- Trecho selecionado -
··········
Fotógrafo velho

Dia desses ouvi uma conversa entre dois amigos fotógrafos, um pouco mais jovens que eu (sou de 1975), onde rolava uma defesa exagerada da fotografia digital. Digo exagerada, porque tudo girava em torno do argumento que a fotografia analógica (química) estava morta e isso era coisa de “gente velha”, em tom de superioridade.

Eu não quis entrar na polêmica porque fiquei atento aos argumentos e pensando nos motivos que levam dois bons profissionais da minha área a pensarem assim. Cheguei a 3 conclusões, que eu ainda estou afinando. As pessoas que desprezam a fotografia analógica (e os profissionais mais antigos) tem:

Ignorância sobre o que era e é (isso mesmo, ainda é) a fotografia analógica.

Eu sou um fotógrafo, digital. Minha primeira câmera era digital. Meu trabalho é 100% digital. Fui aprender sobre a fotografia analógica por curiosidade e admiração pelo trabalho do meu sogro, já falecido, Pedro Jiménez Gomez, mas foi um dos melhores fotógrafos do país na área dele (fotografia científica/Unicamp).

Realizar o processo analógico de uma fotografia PB (que é mais simples que o colorido) já é uma maratona. Os “fotógrafos velhos” precisam de mais tempo, mais dedicação, mais cuidado, mais dinheiro, mais equipamento instalado… para que tudo corra bem. É fácil entender que um profissional que passou a maior parte do seu tempo de carreira no mundo analógico, tenha um saudosismo sobre esse tempo. Quem já entrou em um laboratório de revelação sabe como aquele ambiente é intenso.

Cheiros, sombra, escuridão, solidão e solitude, concentração, tralhas específicas para o trabalho, cronometragens precisas, produtos químicos, controle de temperatura, soluções químicas criadas especificamente para determinados trabalhos (uma alquimia no seu melhor significado)… é um verdadeiro artesanato. É apaixonante.

É muito diferente (não melhor, não pior) que o mundo diante da tela do seu monitor, Lightroom e Photoshop. Não acho correto carimbar na testa dos antigos fotógrafos, simplesmente o título de SAUDOSISTA. Ser um fotógrafo analógico é sinônimo de DEDICAÇÃO.

Falta de valorização do trabalho alheio.

Muitas famílias foram privadas da presença dos “fotógrafos velhos” por intermináveis dias de trabalho em campo e laboratório. Muita gente fez faculdade e teve pão na mesa porque o “fotógrafo velho” estava enfiado numa sala escura, impregnado de produtos químicos para ganhar seu dinheirinho. Esses “fotógrafos velhos” estavam honrando as calças e a incrível tradição fotográfica brasileira, que a história mostra com todos os detalhes.
··········
- Dados exibidos -
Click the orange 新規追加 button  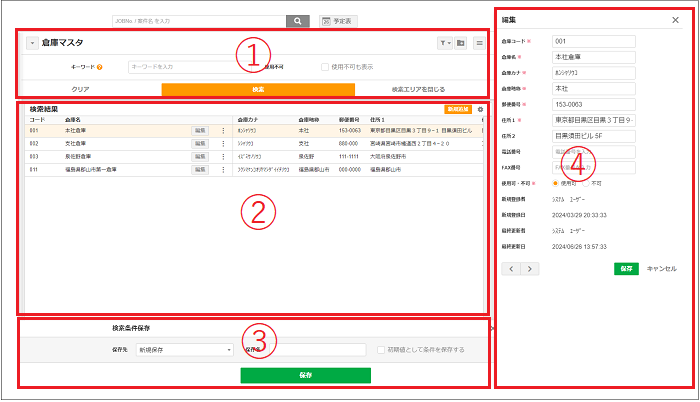pos(457,108)
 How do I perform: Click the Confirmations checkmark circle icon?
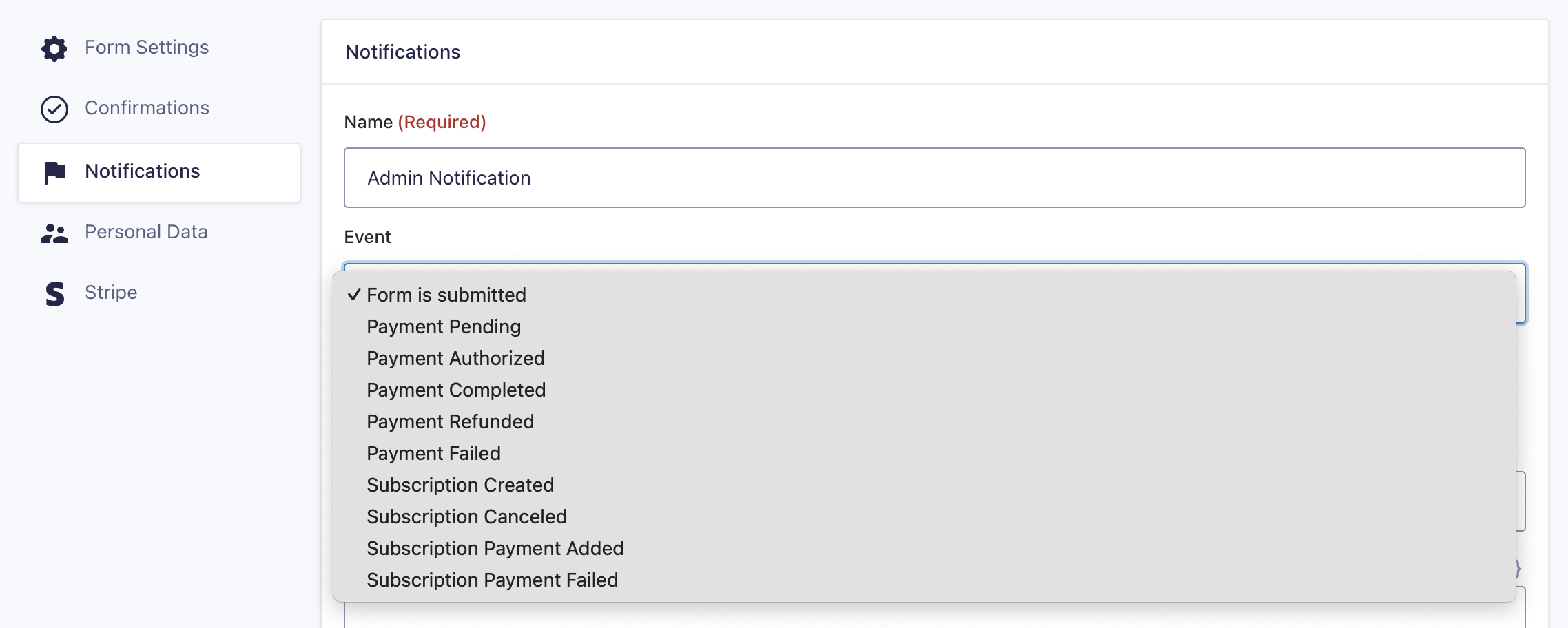pos(54,109)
··········
- Desafios -
[a] No texto sobre fotografia analógica, de que coisas os "fotógrafos velhos" precisam em maior quantidade para que tudo corra bem? Liste todas.
[b] Copie do texto sobre fotografia analógica a parte que se abre com as palavras que contêm "Ignorância sobre o" e se fecha com "dele (fotografia científica/Unicamp).".
[c] Responda, por favor, a estas perguntas sobre o texto sobre fotografia analógica:
(i) Em que ano nasceu quem escreve?
(ii) Em qual área trabalhava Pedro Jiménez Gomez?
(iii) A quantas conclusões quem escreve diz ter chegado?

- Respostas -
[a] tempo, dedicação, cuidado, dinheiro, equipamento instalado

[b]
Ignorância sobre o que era e é (isso mesmo, ainda é) a fotografia analógica.

Eu sou um fotógrafo, digital. Minha primeira câmera era digital. Meu trabalho é 100% digital. Fui aprender sobre a fotografia analógica por curiosidade e admiração pelo trabalho do meu sogro, já falecido, Pedro Jiménez Gomez, mas foi um dos melhores fotógrafos do país na área dele (fotografia científica/Unicamp).

[c]
(i) 1975
(ii) Fotografia científica/Unicamp
(iii) 3